Retrait de penser
Par Thierry Rocher , le 22 octobre 2019

Thierry ROCHER renvoie la censure

Pour avoir voyagé une journée de grève (surprise); je dois dire que je suis épaté par les passagers qui restent calmes dans l’attente d’un train qui ne part pas avec dans la main un billet réservé depuis plusieurs semaines. Épaté aussi devant le calme obligé des employés qui ne peuvent que subir la situation en distillant les mauvaises nouvelles.
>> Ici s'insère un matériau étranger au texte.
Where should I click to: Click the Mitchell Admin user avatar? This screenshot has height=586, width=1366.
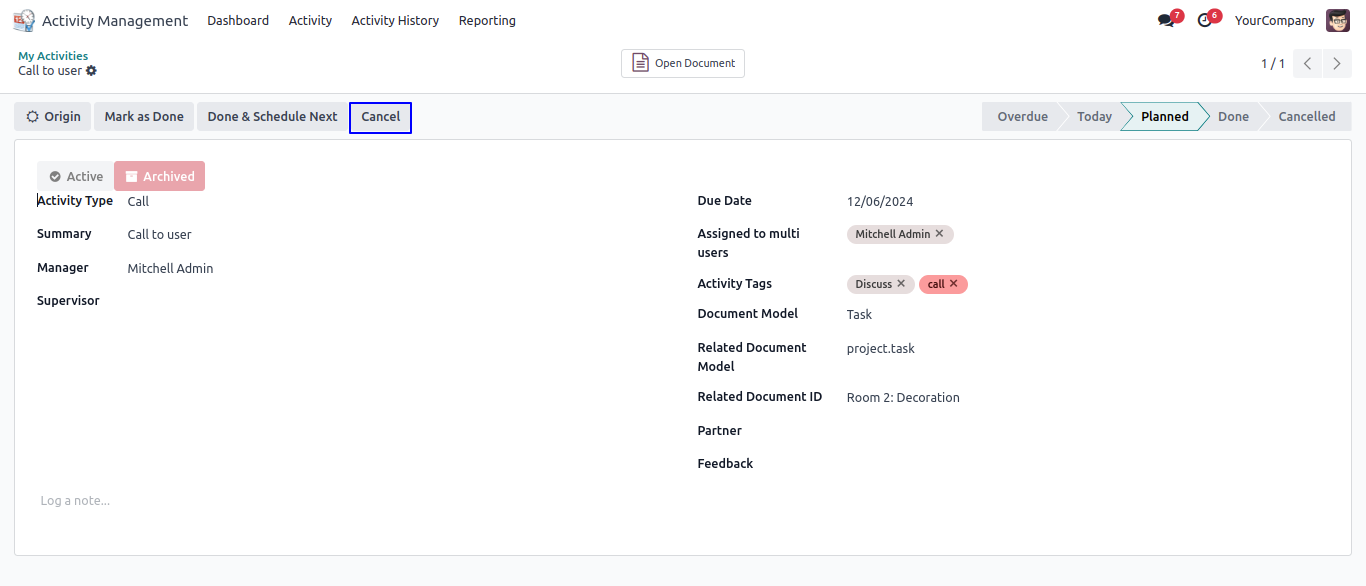pyautogui.click(x=1337, y=20)
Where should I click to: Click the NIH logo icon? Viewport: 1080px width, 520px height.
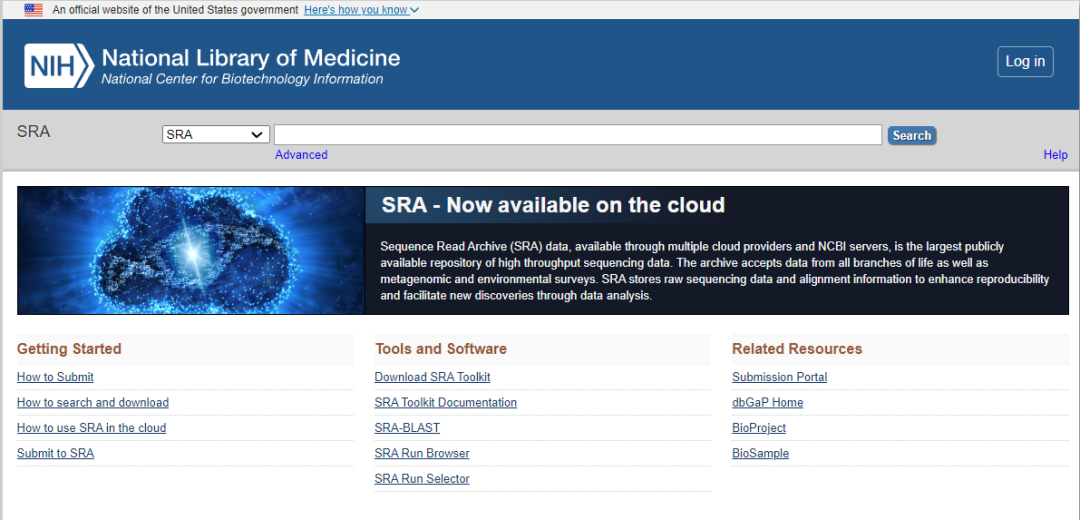tap(58, 65)
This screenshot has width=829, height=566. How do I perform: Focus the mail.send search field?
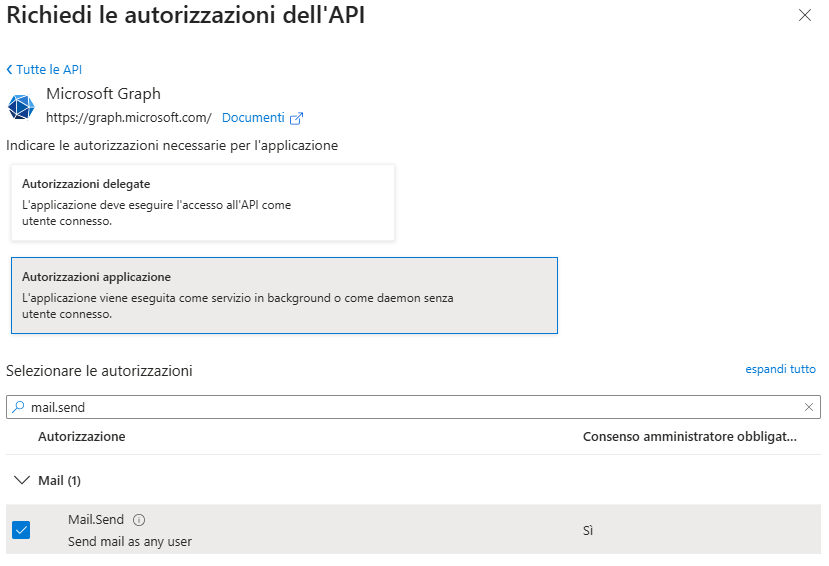[400, 407]
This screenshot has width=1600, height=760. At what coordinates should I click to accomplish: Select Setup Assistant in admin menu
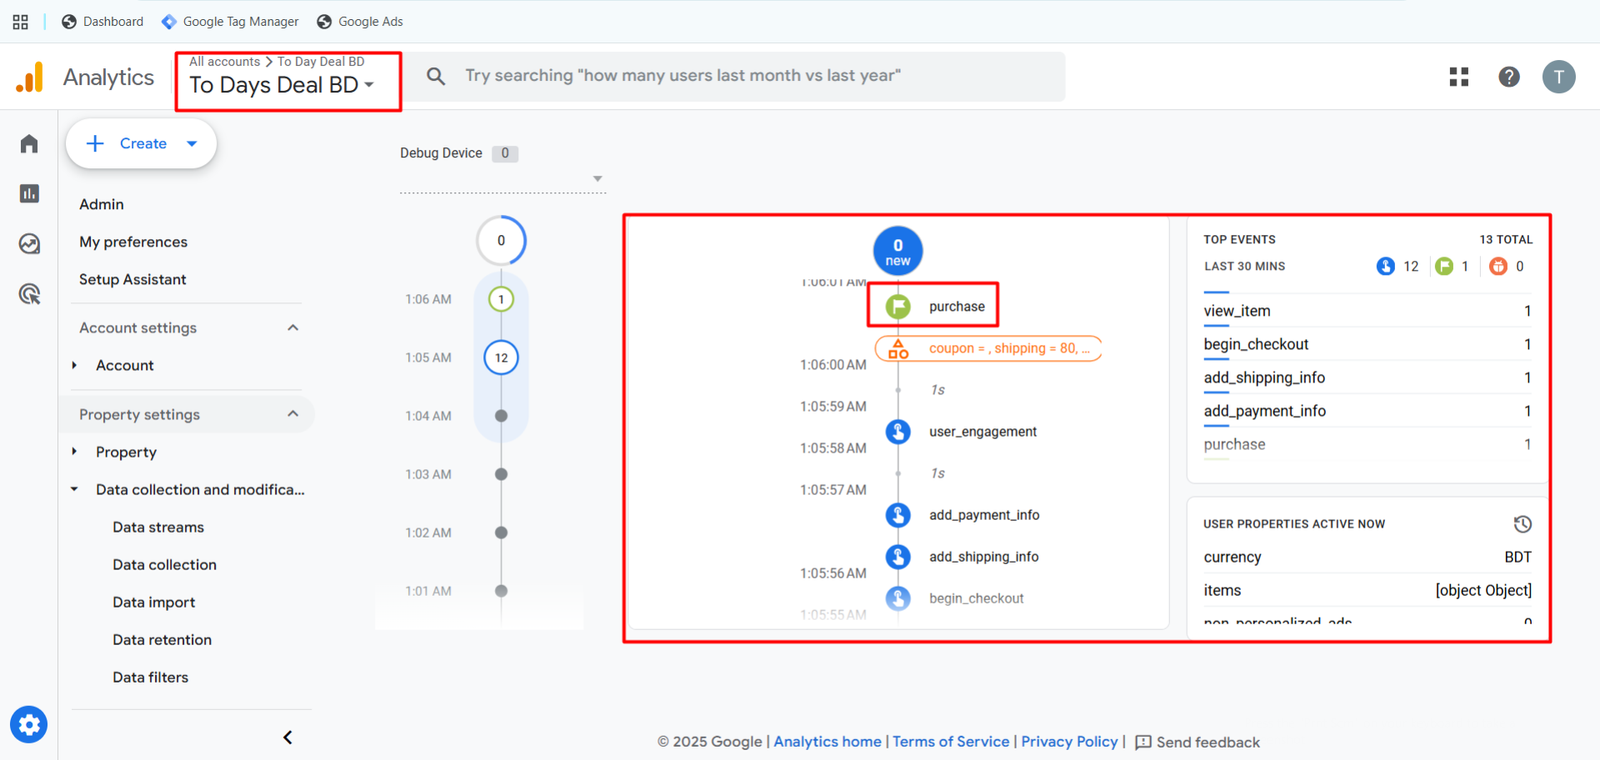point(133,280)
Je suis solidaire avec les gens qui luttent contre l’exploitation des travailleurs et tout le tintouin qui broie l’opprimé (un peu de dérision dans ce monde de brutes!) mais résolument contre l’irrespect, une notion que tout le monde refuse de subir mais pas d’appliquer et qui reste malheureusement à géométrie variable.

Le corporatisme, c’est pousser à l’extrême ce sentiment humain très répandu qui fait croire que le voisin est privilégié et a des avantages sociaux que l’on n’a pas. Le voisin vit dans l’insouciance de ses privilèges alors que soi-même, on fait face aux pires difficultés quotidiennes que personne ne soupçonne. Le corporatisme et en corrélation la notion de bouc émissaire qui a dû être inventée à la même époque; notions largement développées dans les différentes catégories sociales afin de donner une justification aux frustrations, dans une bonne conscience collective.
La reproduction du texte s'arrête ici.